● **DATA SUPPLIED**:
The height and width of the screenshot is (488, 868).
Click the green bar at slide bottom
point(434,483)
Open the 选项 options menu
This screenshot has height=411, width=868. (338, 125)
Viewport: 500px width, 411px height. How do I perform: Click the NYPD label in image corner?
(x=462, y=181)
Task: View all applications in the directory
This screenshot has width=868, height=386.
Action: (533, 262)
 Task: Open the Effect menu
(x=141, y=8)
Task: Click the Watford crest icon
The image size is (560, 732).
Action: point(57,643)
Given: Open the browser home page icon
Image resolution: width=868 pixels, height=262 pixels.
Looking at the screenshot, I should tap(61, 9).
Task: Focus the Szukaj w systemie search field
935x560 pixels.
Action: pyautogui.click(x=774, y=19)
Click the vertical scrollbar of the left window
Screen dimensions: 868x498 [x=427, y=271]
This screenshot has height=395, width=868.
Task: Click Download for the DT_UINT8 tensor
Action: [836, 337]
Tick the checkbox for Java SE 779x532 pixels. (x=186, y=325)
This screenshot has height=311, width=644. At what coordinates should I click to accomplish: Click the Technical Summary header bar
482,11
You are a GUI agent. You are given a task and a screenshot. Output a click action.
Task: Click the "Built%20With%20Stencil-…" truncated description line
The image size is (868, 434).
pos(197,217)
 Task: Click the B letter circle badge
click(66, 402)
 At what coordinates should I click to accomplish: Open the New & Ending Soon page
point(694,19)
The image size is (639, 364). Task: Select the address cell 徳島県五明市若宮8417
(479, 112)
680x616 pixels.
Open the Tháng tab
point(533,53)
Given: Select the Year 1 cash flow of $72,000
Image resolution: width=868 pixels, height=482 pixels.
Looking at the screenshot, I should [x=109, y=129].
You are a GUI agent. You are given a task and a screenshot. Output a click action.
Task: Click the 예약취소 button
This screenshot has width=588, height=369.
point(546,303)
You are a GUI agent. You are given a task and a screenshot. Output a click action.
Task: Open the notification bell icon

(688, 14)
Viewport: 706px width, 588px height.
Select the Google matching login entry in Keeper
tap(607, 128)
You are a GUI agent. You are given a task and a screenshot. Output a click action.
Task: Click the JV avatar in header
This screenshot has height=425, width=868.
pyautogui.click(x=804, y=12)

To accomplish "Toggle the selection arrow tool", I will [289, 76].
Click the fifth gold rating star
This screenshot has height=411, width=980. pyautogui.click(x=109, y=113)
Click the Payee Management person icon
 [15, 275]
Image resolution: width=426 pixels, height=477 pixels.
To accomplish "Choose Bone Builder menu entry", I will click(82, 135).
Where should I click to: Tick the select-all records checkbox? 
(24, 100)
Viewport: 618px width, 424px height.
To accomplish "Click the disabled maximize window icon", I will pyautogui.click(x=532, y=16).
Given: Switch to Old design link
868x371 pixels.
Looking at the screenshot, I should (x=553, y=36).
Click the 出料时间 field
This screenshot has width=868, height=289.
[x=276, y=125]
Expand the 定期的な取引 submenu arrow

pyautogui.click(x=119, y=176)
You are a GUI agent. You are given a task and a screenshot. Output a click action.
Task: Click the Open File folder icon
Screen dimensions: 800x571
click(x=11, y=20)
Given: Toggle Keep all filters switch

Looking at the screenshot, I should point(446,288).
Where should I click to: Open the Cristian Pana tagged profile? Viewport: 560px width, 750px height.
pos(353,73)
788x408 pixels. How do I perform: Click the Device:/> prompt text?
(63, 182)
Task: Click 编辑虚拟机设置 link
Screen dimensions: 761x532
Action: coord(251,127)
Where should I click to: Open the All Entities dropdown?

● **EXERCISE OBJECTIVE**:
All of the data above must be retyped exactly.

● **ANSWER TO THE EXERCISE**:
The height and width of the screenshot is (488, 868).
Click the green bar at slide bottom
point(434,483)
Open the 选项 options menu
This screenshot has height=411, width=868. (338, 125)
Viewport: 500px width, 411px height. How do I perform: Click the NYPD label in image corner?
(x=462, y=181)
Task: View all applications in the directory
This screenshot has width=868, height=386.
Action: (533, 262)
 Task: Open the Effect menu
(x=141, y=8)
Task: Click the Watford crest icon
The image size is (560, 732).
Action: point(57,643)
Given: Open the browser home page icon
Image resolution: width=868 pixels, height=262 pixels.
Looking at the screenshot, I should tap(61, 9).
Task: Focus the Szukaj w systemie search field
935x560 pixels.
Action: pyautogui.click(x=774, y=19)
Click the vertical scrollbar of the left window
Screen dimensions: 868x498 [x=427, y=271]
This screenshot has height=395, width=868.
Task: Click Download for the DT_UINT8 tensor
Action: [836, 337]
Tick the checkbox for Java SE 779x532 pixels. (x=186, y=325)
This screenshot has height=311, width=644. At what coordinates should I click to accomplish: Click the Technical Summary header bar
482,11
You are a GUI agent. You are given a task and a screenshot. Output a click action.
Task: Click the "Built%20With%20Stencil-…" truncated description line
The image size is (868, 434).
pos(197,217)
 Task: Click the B letter circle badge
click(66, 402)
 At what coordinates should I click to accomplish: Open the New & Ending Soon page
point(694,19)
The image size is (639, 364). Task: Select the address cell 徳島県五明市若宮8417
(479, 112)
680x616 pixels.
Open the Tháng tab
point(533,53)
Given: Select the Year 1 cash flow of $72,000
Image resolution: width=868 pixels, height=482 pixels.
Looking at the screenshot, I should [x=109, y=129].
You are a GUI agent. You are given a task and a screenshot. Output a click action.
Task: Click the 예약취소 button
This screenshot has width=588, height=369.
point(546,303)
You are a GUI agent. You are given a task and a screenshot. Output a click action.
Task: Open the notification bell icon

(688, 14)
Viewport: 706px width, 588px height.
Select the Google matching login entry in Keeper
tap(607, 128)
You are a GUI agent. You are given a task and a screenshot. Output a click action.
Task: Click the JV avatar in header
This screenshot has height=425, width=868.
pyautogui.click(x=804, y=12)

To accomplish "Toggle the selection arrow tool", I will [289, 76].
Click the fifth gold rating star
This screenshot has height=411, width=980. pyautogui.click(x=109, y=113)
Click the Payee Management person icon
 [15, 275]
Image resolution: width=426 pixels, height=477 pixels.
To accomplish "Choose Bone Builder menu entry", I will click(82, 135).
Where should I click to: Tick the select-all records checkbox? 
(24, 100)
Viewport: 618px width, 424px height.
To accomplish "Click the disabled maximize window icon", I will pyautogui.click(x=532, y=16).
Given: Switch to Old design link
868x371 pixels.
Looking at the screenshot, I should (x=553, y=36).
Click the 出料时间 field
This screenshot has width=868, height=289.
[x=276, y=125]
Expand the 定期的な取引 submenu arrow

pyautogui.click(x=119, y=176)
You are a GUI agent. You are given a task and a screenshot. Output a click action.
Task: Click the Open File folder icon
Screen dimensions: 800x571
click(x=11, y=20)
Given: Toggle Keep all filters switch

Looking at the screenshot, I should point(446,288).
Where should I click to: Open the Cristian Pana tagged profile? Viewport: 560px width, 750px height.
pos(353,73)
788x408 pixels. How do I perform: Click the Device:/> prompt text?
(63, 182)
Task: Click 编辑虚拟机设置 link
Screen dimensions: 761x532
Action: coord(251,127)
Where should I click to: Open the All Entities dropdown?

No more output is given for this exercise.